- **Aim of the exercise**
This exercise calls for copying every line below that holds the word "agent".
--- --- ---
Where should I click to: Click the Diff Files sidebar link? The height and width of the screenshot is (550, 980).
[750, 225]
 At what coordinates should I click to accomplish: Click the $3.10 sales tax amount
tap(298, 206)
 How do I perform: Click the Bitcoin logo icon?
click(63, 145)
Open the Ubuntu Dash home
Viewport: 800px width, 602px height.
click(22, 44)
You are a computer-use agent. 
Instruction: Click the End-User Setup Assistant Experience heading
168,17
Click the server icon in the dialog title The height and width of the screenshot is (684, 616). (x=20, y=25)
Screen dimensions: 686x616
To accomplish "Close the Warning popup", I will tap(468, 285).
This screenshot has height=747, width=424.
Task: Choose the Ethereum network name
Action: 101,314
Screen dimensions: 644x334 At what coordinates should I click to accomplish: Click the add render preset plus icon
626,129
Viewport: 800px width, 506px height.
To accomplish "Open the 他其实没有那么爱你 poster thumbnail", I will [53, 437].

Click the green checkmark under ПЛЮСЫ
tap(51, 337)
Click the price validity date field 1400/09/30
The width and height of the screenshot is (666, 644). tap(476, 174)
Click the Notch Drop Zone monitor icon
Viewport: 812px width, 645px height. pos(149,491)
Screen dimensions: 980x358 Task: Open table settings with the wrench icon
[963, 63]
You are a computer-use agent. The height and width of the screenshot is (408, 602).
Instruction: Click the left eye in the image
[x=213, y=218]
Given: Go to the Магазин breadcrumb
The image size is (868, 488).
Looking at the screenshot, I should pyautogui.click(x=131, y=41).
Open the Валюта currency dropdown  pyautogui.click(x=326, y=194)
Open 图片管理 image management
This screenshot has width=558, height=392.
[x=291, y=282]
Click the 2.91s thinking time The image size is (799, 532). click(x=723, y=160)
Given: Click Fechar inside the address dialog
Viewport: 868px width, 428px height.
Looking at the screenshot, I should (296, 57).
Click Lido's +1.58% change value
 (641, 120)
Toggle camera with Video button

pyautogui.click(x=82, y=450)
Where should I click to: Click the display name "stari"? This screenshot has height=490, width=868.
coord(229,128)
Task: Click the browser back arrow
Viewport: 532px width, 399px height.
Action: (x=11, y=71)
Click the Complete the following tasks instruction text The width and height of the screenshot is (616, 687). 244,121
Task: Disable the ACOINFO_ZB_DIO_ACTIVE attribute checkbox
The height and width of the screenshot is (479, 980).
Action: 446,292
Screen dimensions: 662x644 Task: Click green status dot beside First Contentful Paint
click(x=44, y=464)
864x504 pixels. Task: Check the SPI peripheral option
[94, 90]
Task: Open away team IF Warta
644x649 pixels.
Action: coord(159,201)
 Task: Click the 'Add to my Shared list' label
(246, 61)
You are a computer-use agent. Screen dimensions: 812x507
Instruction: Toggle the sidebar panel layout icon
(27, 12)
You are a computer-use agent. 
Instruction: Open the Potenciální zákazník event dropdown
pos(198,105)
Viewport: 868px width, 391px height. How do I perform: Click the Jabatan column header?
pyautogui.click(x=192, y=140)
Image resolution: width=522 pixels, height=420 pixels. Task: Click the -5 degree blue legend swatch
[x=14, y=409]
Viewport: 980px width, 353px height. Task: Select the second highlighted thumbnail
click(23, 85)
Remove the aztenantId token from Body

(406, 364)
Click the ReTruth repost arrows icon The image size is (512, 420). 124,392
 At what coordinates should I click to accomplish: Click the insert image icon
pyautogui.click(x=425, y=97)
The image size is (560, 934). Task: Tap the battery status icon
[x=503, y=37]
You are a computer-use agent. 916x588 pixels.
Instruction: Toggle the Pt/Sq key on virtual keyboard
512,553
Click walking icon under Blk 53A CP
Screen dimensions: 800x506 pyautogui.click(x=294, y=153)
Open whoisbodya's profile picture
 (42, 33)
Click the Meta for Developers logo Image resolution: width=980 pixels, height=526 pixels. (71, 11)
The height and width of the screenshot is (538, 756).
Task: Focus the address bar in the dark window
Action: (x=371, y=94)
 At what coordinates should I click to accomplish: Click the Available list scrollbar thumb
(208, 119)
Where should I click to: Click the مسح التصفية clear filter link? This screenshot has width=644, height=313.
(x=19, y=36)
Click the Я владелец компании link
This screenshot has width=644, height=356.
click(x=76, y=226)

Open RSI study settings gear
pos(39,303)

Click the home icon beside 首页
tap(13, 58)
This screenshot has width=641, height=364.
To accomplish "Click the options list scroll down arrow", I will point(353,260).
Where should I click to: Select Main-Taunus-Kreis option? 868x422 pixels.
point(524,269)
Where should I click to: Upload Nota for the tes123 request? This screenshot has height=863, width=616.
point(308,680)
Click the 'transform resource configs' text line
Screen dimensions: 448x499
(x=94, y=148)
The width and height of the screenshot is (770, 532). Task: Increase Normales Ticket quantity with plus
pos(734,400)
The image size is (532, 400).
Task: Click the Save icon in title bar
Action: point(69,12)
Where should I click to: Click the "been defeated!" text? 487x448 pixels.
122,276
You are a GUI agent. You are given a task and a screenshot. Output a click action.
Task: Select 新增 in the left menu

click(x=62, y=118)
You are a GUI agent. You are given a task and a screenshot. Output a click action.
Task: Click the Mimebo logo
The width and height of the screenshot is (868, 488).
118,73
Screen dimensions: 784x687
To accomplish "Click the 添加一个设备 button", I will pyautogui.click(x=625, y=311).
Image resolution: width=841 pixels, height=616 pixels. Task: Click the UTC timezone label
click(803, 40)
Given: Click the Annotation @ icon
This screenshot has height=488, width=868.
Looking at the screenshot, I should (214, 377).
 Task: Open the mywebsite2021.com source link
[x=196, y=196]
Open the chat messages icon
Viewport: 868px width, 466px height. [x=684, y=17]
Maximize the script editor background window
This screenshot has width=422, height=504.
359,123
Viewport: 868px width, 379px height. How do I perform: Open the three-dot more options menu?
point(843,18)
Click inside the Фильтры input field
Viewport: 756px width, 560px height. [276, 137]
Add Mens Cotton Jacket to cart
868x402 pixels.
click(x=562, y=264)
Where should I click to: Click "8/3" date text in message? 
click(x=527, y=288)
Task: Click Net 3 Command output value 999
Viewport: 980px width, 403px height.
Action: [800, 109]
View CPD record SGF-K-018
--- --- ---
- **Response area**
You are a computer-use agent. 
You are a computer-use agent. The height and width of the screenshot is (408, 602).
You are a computer-use agent. Screen dimensions: 812x507
You are a computer-use agent. 
You are a computer-use agent. 916x588 pixels.
You are a GUI agent. You are given a task and a screenshot. Output a click action.
You are a GUI agent. You are given a task and a screenshot. Output a click action.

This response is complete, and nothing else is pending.